### EJERCICIOS PROPUESTOS
a – Indique si las afirmaciones (i), (ii) y (iii) concuerdan con la reseña de la novela. Responda sí o no a cada una y cite literalmente las palabras de la reseña que lo deciden.
(i) Hoo es profesor universitario y especialista en lenguas clásicas.
(ii) El maestro aconseja a Ricky no volver a Nueva York.
(iii) Mellie se convierte en tejedora de tapices.
b – Imprima el fragmento de la reseña de la novela que va de "Allí su iniciación" a "Mellie se casan.".
c – Prosiga con la reseña de la novela a partir del punto en que se interrumpe.

### TEXTO DEL EJERCICIO
══════

Allí su iniciación convertirá a Ricky en un “bhikshu”, un vagabundo, guiado espiritualmente por un maestro que le aconsejará regresar por un tiempo a Nueva York para poner sus ideas en orden. Ocurre todo lo contrario, y el pensamiento y la conducta del joven se vuelven cada vez más erráticos, llevándole hasta la locura. Este descarrilamiento psíquico tiene dos etapas separadas por el tiempo que acontecen en Central Park: una primera en la que el joven, al inicio de su aventura espiritual, intenta desprenderse de su dinero regalándolo a la gente que encuentra en el parque; y una segunda, al término de la misma, en la que decide pasar una noche entre indigentes y criminales, con el propósito de desenmascarar y vencer a sus demonios interiores. Tras esto es hospitalizado, y Hoo y Mellie se casan.

La naturaleza del amor y de la complicidad de los esposos parece inquebrantable y está muy bellamente expuesta, con frecuencia por medio de citas literarias que llegan a componer el territorio simbólico en el que se desenvuelve la pareja. Él, especialista en lenguas clásicas, es profesor universitario; y ella, intelectualmente desengañada, como la condesa de Trípoli, se convierte en tejedora de tapices. Sin embargo, no tardan en aparecer las grietas que acabarán por hundir el matrimonio: por una parte el descubrimiento de la infertilidad de Mellie, causada al parecer por el aborto al que se sometió durante su devaneo con Ricky, y por otra el reconocimiento de que dicha relación no ha sido olvidada ni perdonada por Hoo. A lo que hay que añadir un doble sentimiento, no compartido, de traición “al otro”. Ello no impide que se hagan realidad los versos de Keats que estudiaba ella en su época universitaria: “Seré tu sacerdote y levantaré un templo / en alguna región virginal de mi mente”. Años después el solitario Hoo se encuentra en la más pequeña de las islas griegas, y es aquí donde recibe noticias de Mellie, escribiendo a continuación su carta de amor, es decir, la novela que comentamos. ¿Y en qué lugar, sino en Grecia, podría concluir esta historia repleta de alusiones míticas en la que el propio romance de los personajes se convierte, en labios de Millie, en fabuloso relato que Hoo reproduce amorosamente en su carta? Y sin embargo no hay conclusión que valga, pues el final de la novela remite a un nuevo principio, el cual suscita en el lector la esperanza de que esta vez, ambos, lo hagan mejor.

══════

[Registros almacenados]
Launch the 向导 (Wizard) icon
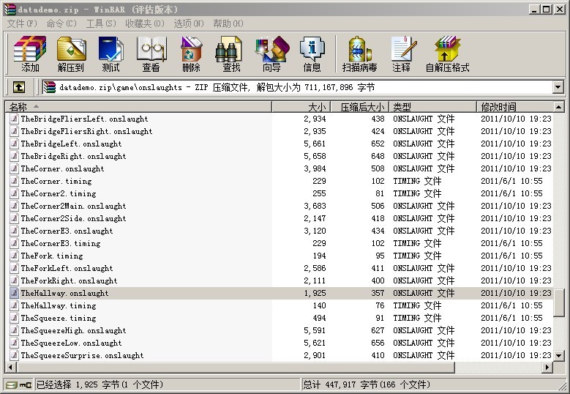 271,54

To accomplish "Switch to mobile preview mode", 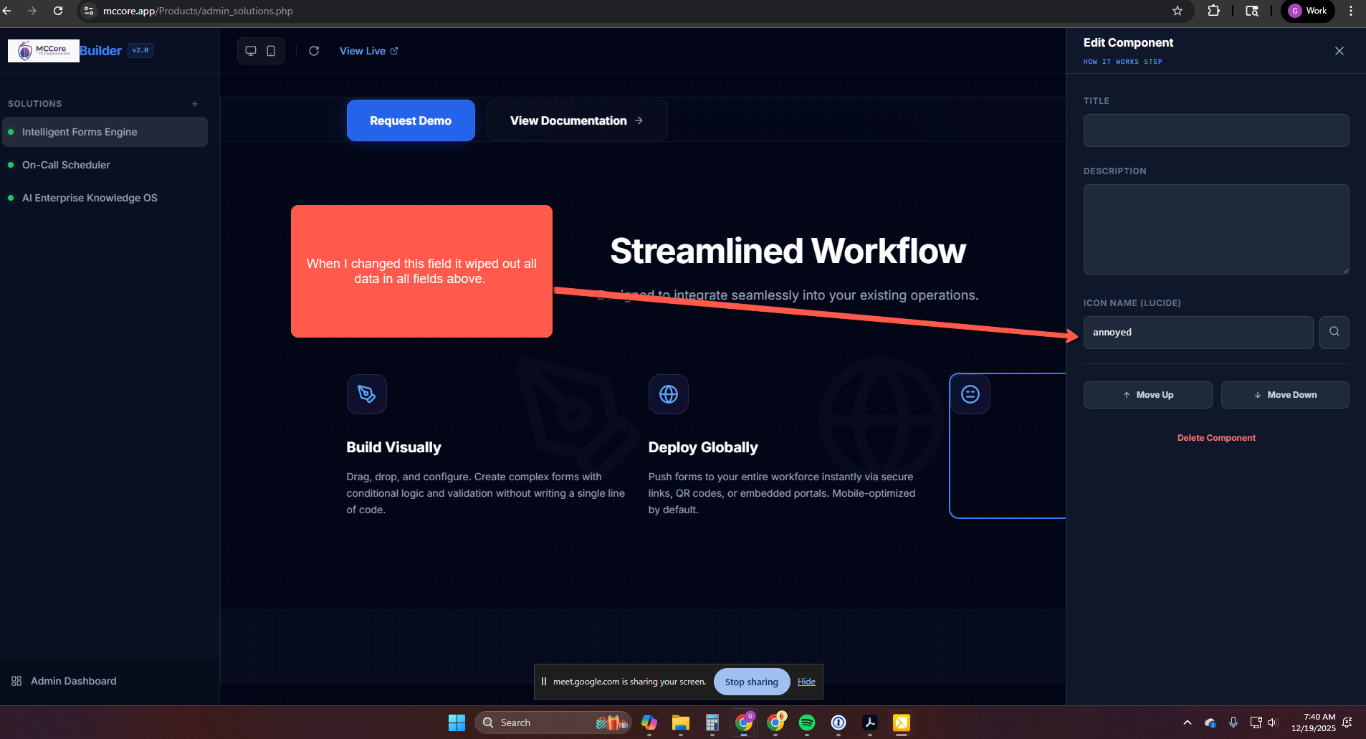I will coord(271,51).
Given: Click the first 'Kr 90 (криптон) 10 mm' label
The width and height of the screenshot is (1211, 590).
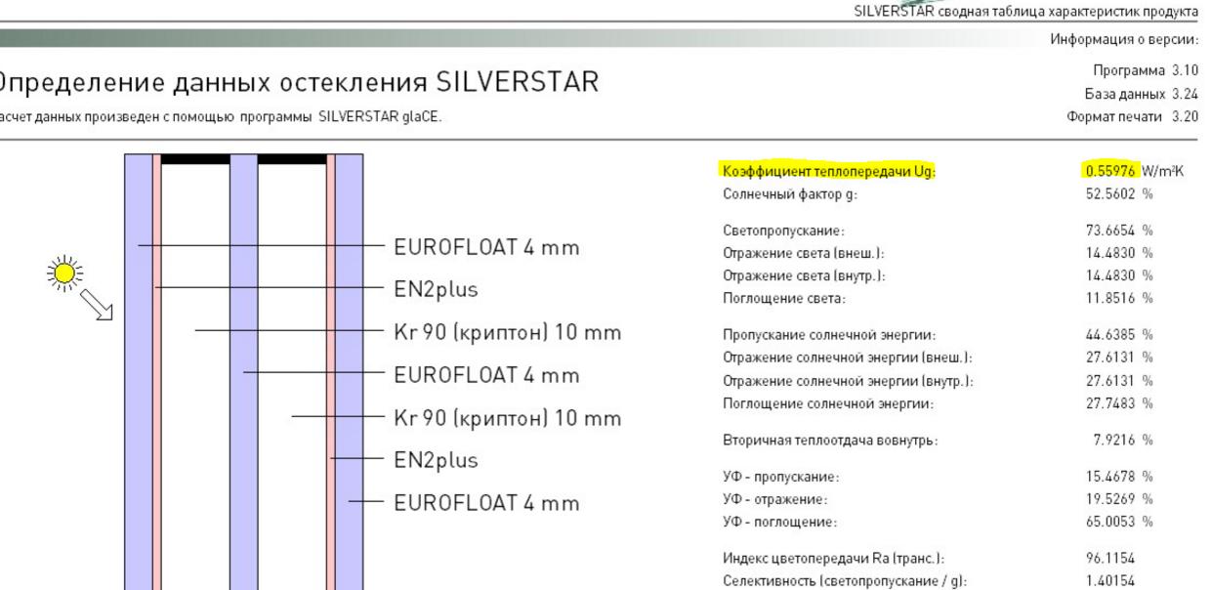Looking at the screenshot, I should click(x=508, y=333).
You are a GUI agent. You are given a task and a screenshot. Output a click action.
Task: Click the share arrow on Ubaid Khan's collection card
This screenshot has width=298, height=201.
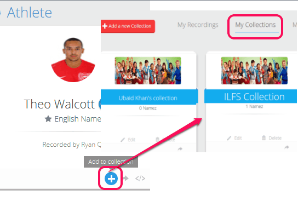pyautogui.click(x=180, y=149)
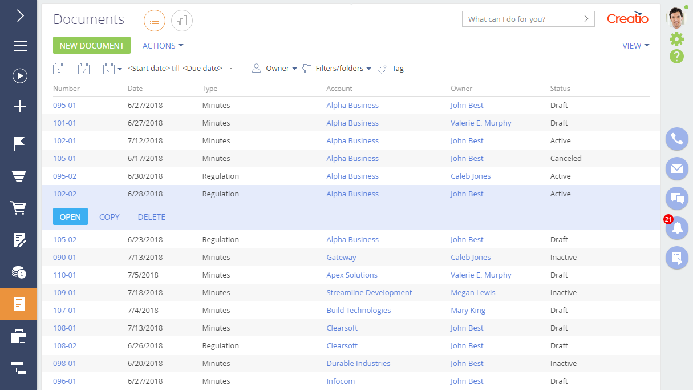Expand the VIEW dropdown
The image size is (693, 390).
(x=635, y=46)
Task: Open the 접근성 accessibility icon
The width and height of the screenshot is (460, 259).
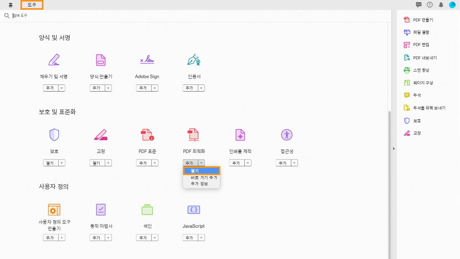Action: pyautogui.click(x=287, y=135)
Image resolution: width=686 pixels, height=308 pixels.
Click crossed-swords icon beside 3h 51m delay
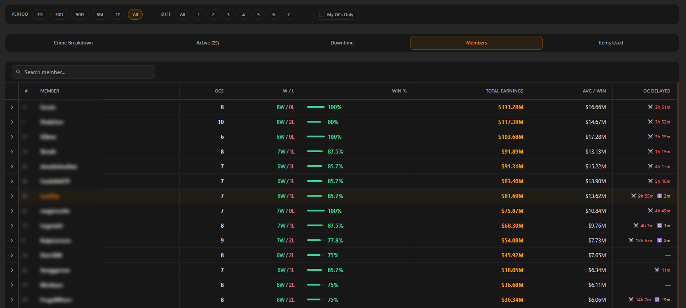[x=650, y=107]
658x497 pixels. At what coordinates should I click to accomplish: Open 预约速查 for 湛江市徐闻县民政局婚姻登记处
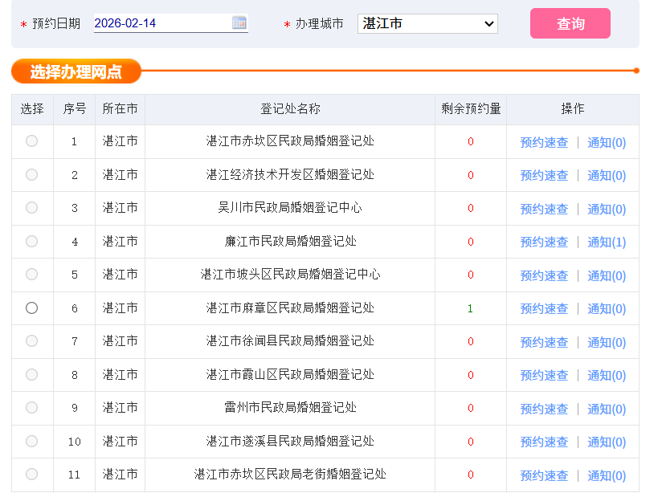coord(544,341)
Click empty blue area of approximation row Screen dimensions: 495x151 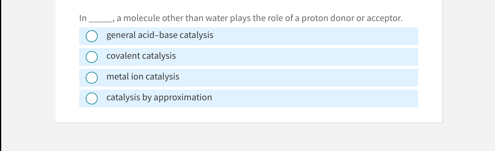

══════

### SOLUCIONES DE EJERCICIOS
a –
(i) Sí: "Él, especialista en lenguas clásicas, es profesor universitario".
(ii) No: "un maestro que le aconsejará regresar por un tiempo a Nueva York".
(iii) Sí: "se convierte en tejedora de tapices".

b –
Allí su iniciación convertirá a Ricky en un “bhikshu”, un vagabundo, guiado espiritualmente por un maestro que le aconsejará regresar por un tiempo a Nueva York para poner sus ideas en orden. Ocurre todo lo contrario, y el pensamiento y la conducta del joven se vuelven cada vez más erráticos, llevándole hasta la locura. Este descarrilamiento psíquico tiene dos etapas separadas por el tiempo que acontecen en Central Park: una primera en la que el joven, al inicio de su aventura espiritual, intenta desprenderse de su dinero regalándolo a la gente que encuentra en el parque; y una segunda, al término de la misma, en la que decide pasar una noche entre indigentes y criminales, con el propósito de desenmascarar y vencer a sus demonios interiores. Tras esto es hospitalizado, y Hoo y Mellie se casan.

c –
“Sólo la Historia está más ciega de lo que lo estábamos nosotros, porque conoce el desenlace y no puede imaginar ningún otro, mientras que nosotros imaginábamos de todo menos lo que finalmente ocurrió”, escribe el narrador, quien de ese modo, ya cercano a la vejez, incorpora su relación con Mellie al curso mismo de la Historia, crónica sin fin convertida aquí en relato sentimental de su generación. El cuento, narrado por quien es ahora un profesor jubilado, explora la naturaleza de la memoria, un camino en el que se sirve de diversos cicerones literarios, desde Camus hasta Dostoievski, y que conduce a un intento de comprensión de nosotros mismos necesario para extender la mano y tocar al amado. La realización erótica buscada aquí debería servir, en el lenguaje místico de Mellie, para “crear un alma”, alma frustrada por el lejano aborto, el resentimiento y la culpa. A ello alude una de las imágenes poéticas a las que Mellie es tan aficionada y que aparece en la novela en dos ocasiones: la de un mundo de hadas habitado por ninfas y ondinas que desde el fondo de un estanque miraban a los hombres y que creían poder entenderlos, tal y como, a la inversa, el mundo de los hombres creía en ellas. “Eran jóvenes e insensatos”, dice Hoo. “Ahora, hasta las ondinas son viejas y sabias. Miran hacia arriba, hacia el reflejo de los árboles en el cielo, y dicen: ‘Es fácil entender por qué una vez creímos en seres terrenales’”. Unos seres terrenales que, no obstante su verdadera existencia, han dejado de reconocerse, y que con el tiempo no serán más que recuerdos. “¿Cuáles fueron nuestros mejores momentos?”, se interroga Hoo. “¿Cuándo mostramos nuestra mayor intensidad? ¿No fue acaso cuando nos perdimos tan completamente en el juego que nos olvidamos de que eso es lo que era?” Una pregunta que atraviesa cada una de las páginas de esta bella y conmovedora novela de amor.